Antileishmanial derivatives of humulene from asteriscus hierochunticus with in silico tubulin inhibition potential

Abstract

Two humulene derivatives (asteriscunolides A (1) and C (2)) were isolated from the methanolic extract of the whole plant of Asteriscus hierochunticus. Their structures were characterized by IR, 1D, and 2D NMR and HRESIMS data analysis, in addition to comparison with literature. Compounds 1 and 2 exhibited excellent in vitro antileishmanial activities against Leishmania donovani promastigotes with IC50 values of 8.38 and 3.26 µg/mL and against Leishmania donovani axenic amastigotes with IC50 values of 9.41 and 4.69 µg/mL, respectively while Pentamidine (the standard drug) exhibited IC50 values of 4.40 and 29.36, respectively. The isolated compounds possessed good activities against Plasmodium falciparum (D6) and (W2) strains with IC50 values ranging from 3.134-4.153 µg/mL. Furthermore, 1 and 2 showed no cytotoxic activity against the transformed human monocytic (THP1) cells. The chemical structures of 1 and 2 showed the essential pharmacophoric features of tubulin inhibitors that act through the colchicine binding site.

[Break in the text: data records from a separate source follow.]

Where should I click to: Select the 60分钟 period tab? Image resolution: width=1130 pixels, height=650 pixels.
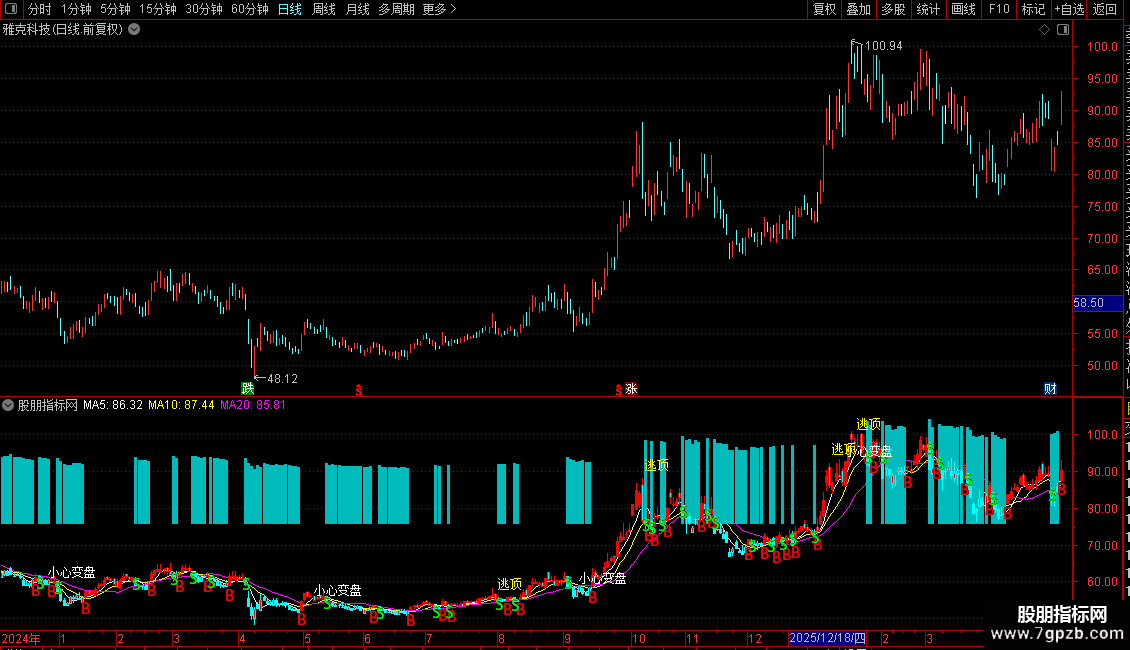tap(249, 9)
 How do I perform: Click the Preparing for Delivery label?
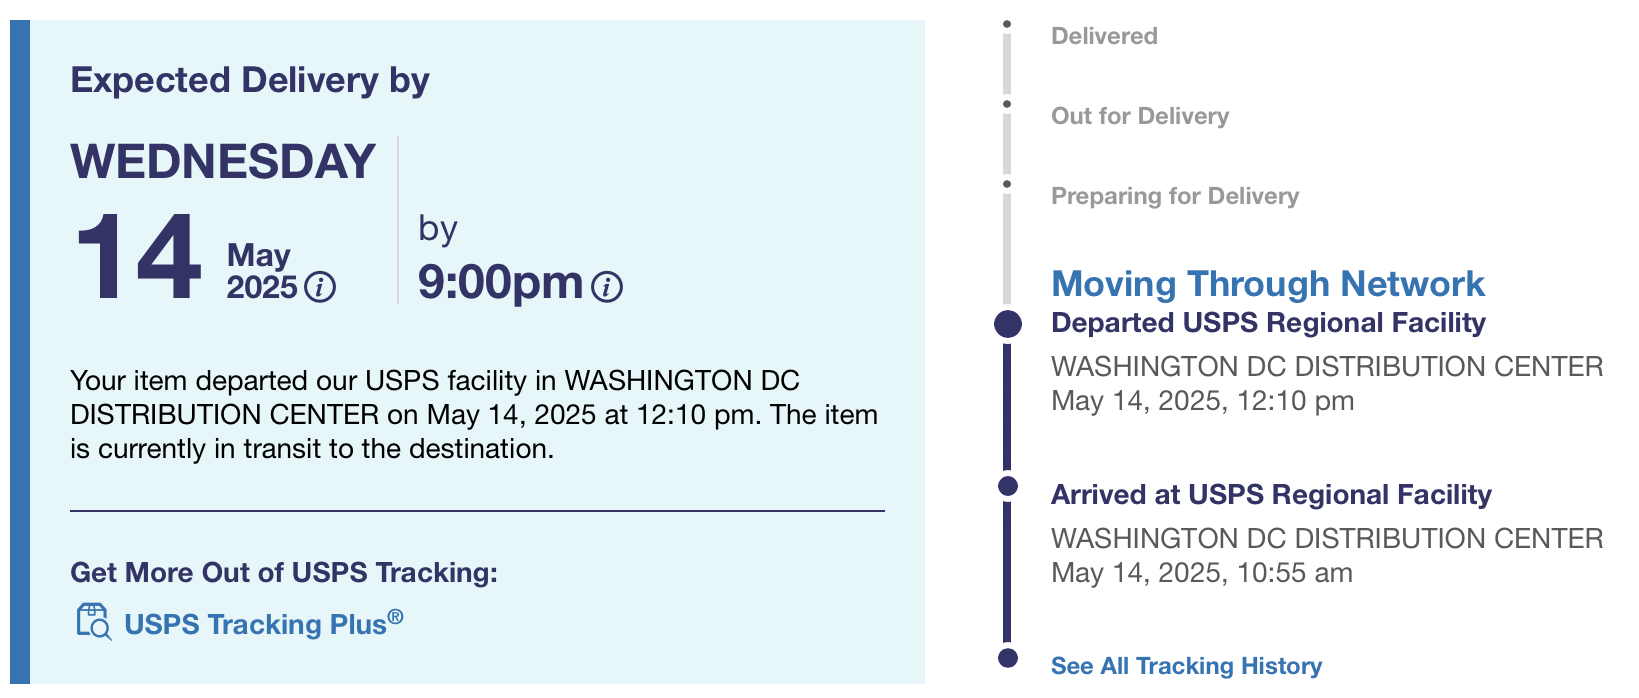coord(1175,196)
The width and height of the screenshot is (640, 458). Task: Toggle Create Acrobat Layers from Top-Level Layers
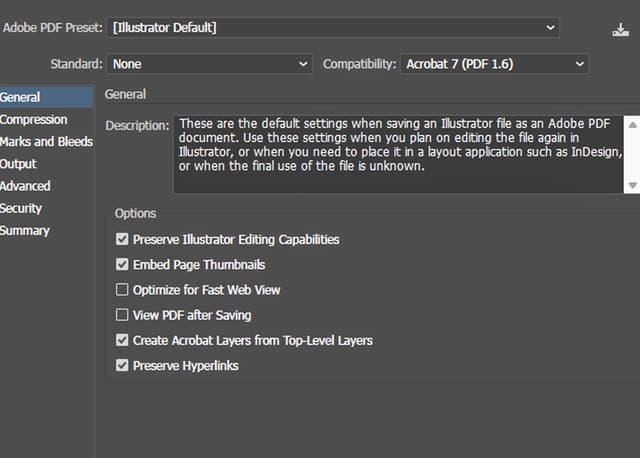point(123,341)
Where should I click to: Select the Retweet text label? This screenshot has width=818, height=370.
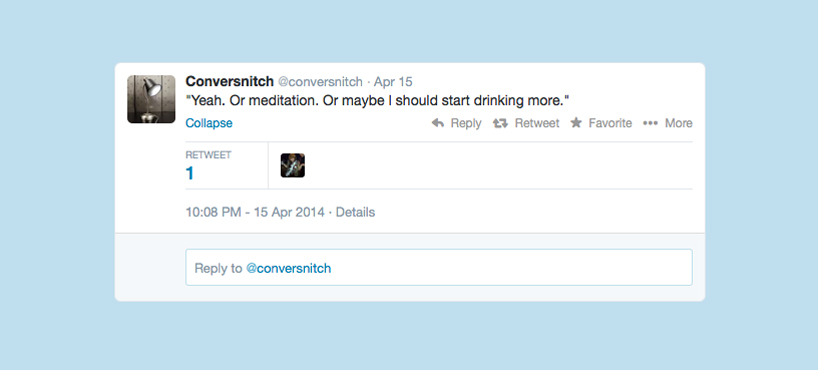click(x=537, y=123)
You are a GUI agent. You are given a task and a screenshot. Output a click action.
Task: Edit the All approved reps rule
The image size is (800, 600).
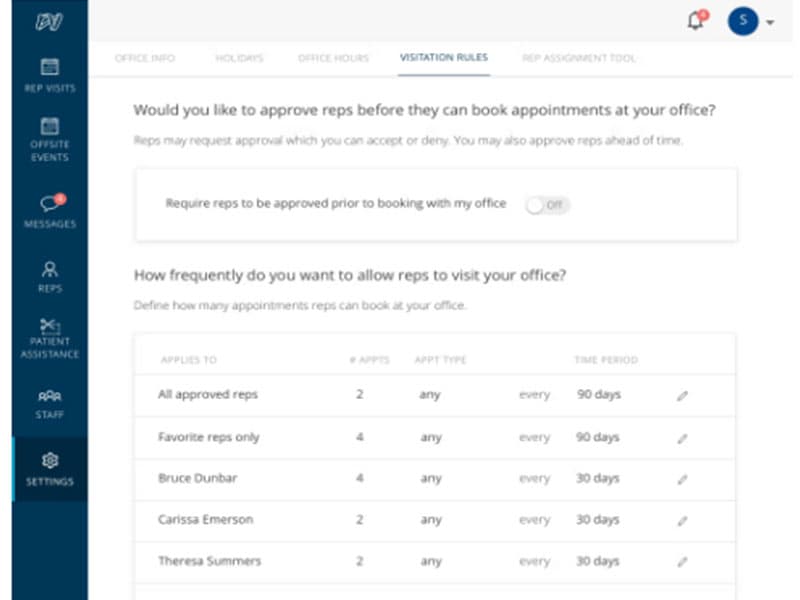tap(682, 396)
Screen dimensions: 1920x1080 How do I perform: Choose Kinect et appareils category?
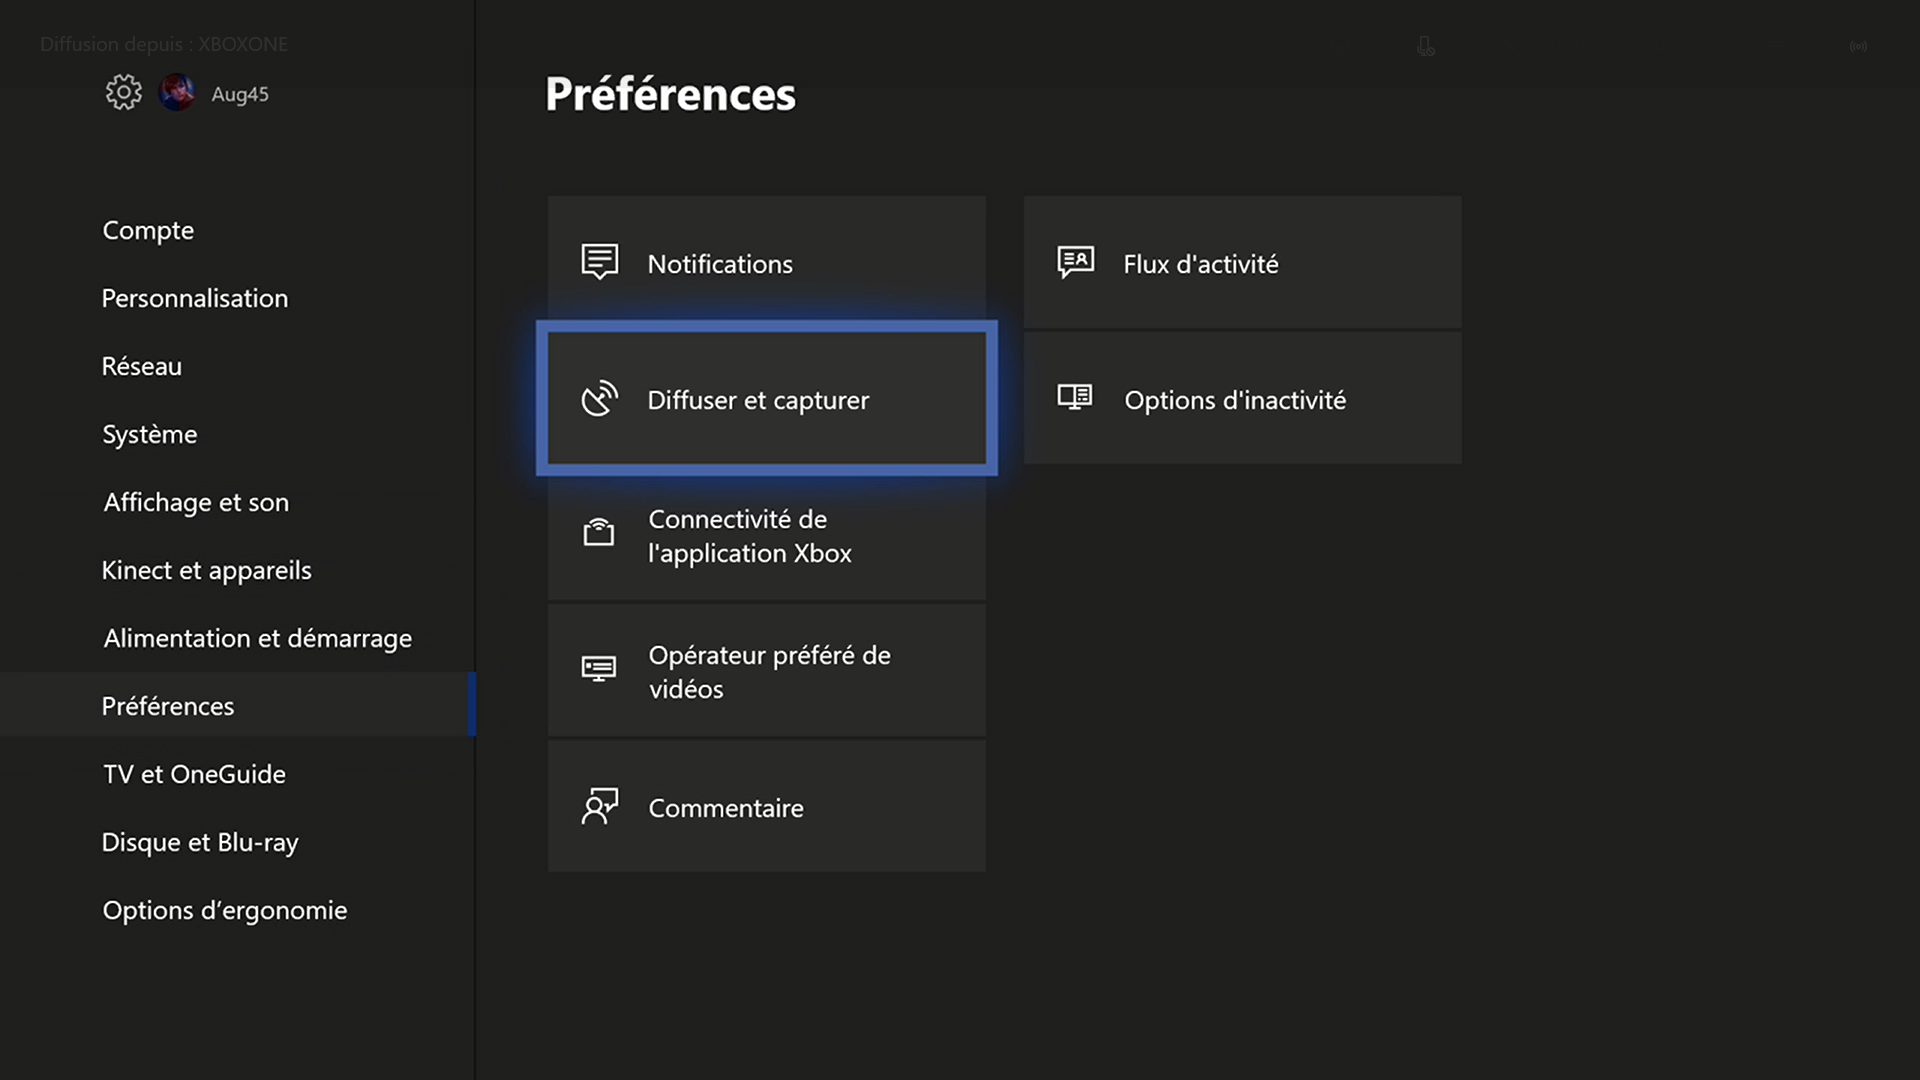point(207,570)
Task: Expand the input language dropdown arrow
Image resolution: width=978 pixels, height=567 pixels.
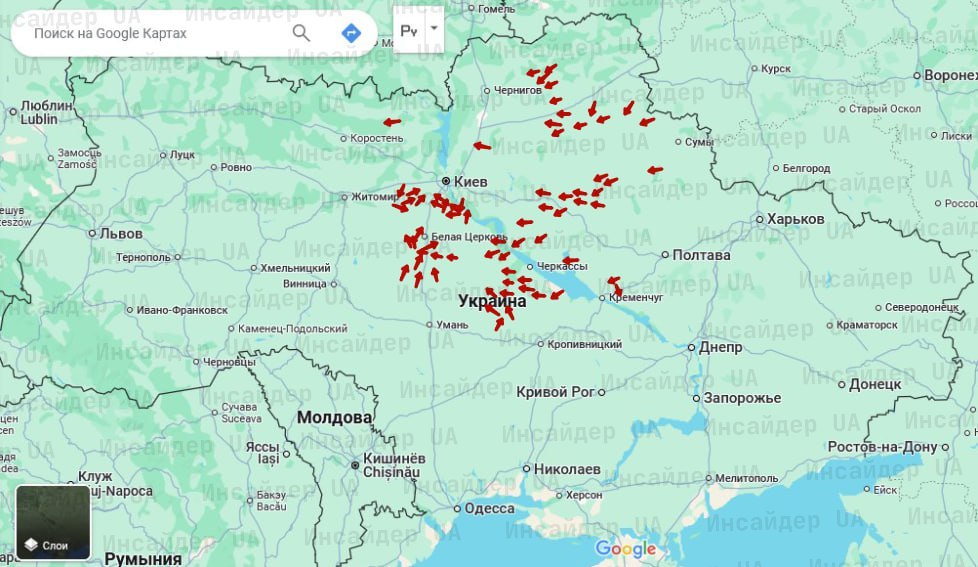Action: [434, 29]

Accordingly, molecular docking studies against the colchicine binding site of Leishmania tubulin have been preceded. Compounds 1 and 2 showed excellent binding mode with free energies of-5.62 and-5.54 kcal/mol, respectively. Further in silico studies were carried out and expected that 1 and 2 have the likeness to be drugs through exhibiting good ADMET results, no significant affinity against CYP3A4, and general low toxicity.